Thursday, 10 October 2013

Copper loop length revealed


Cliff Gibson of GQI Consultancy made a stunning revelation at the CommsDay conference in Melbourne yesterday: that 80 percent of premises in Australia are with 500 metres of one of the existing pillars in Telstra’s telephone network.
 What this means is that a fibre to the node network with fibre to the locations of those pillars and VDSL2 technology installed in those locations will enable that 80 percent of premises to get broadband and speeds in excess of 80Mbps, well above what the Coalition has been promising.

What’s really curious about this revelation is the timing. Had this information been available earlier it would have contributed much clarity the FTTH v FTTN debate, fuelled as it was by the polarised views of the major political parties.

However, as I wrote in this blog back in May, the answer to this question appeared to be known only to Telstra, although Coalition figures Malcolm Turnbull and Paul Fletcher had cited average loop lengths of around 800 metres.

Most curious was the comment by Fletcher, in his book Wired Brown Land, that Telstra had been talking about average loop lengths of 800 metres and, he said, that this figure represented a significant reduction from the 1.5kms in Telstra’s first FFTN proposal in 2005.

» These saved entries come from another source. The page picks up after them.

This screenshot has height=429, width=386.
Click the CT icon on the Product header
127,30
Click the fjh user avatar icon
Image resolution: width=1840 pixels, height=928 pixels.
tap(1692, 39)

Now the loop length clearly did not change. Fletcher’s explanation was that Telstra had fudged the figures. “The most likely explanation is that Telstra did not really change its plans at all; it merely changed what it disclosed publicly.”

I also consulted Brian Beckor, founder and CEO of Callpoint Spatial, a company that has provided advice to numerous telcos on the topology of the telephone network. He explained how he had tried to make an estimate of the average loop length but had been unable to do so not being privy to details of the network that Telstra keeps close to its chest.

He explained how an estimate could be made, which on my reading of the CommsDay report appears to be how GQI did it. He said that information on the boundaries of all distribution areas is available and every one must have at least one pillar. So if he were to assume one pillar at the centre of each distribution area, it would be possible to calculate a figure for the mean and median distance to premises in that area.

However he questioned Malcolm Turnbull’s claim that he would need only about 50,000 nodes to deliver is promised speeds with FTTN. Beckor pointed out that there are 72,322 distribution areas in the country, which means at least 73,322 pillars. That figure ties in reasonably well with the 71,000 quoted by Gibson.

So if it's 71,000 not 50,000 nodes. That’s going to hike the budget of the Coalition’s FTTN network significantly. I’m going to ask a few questions and will report my findings in due course.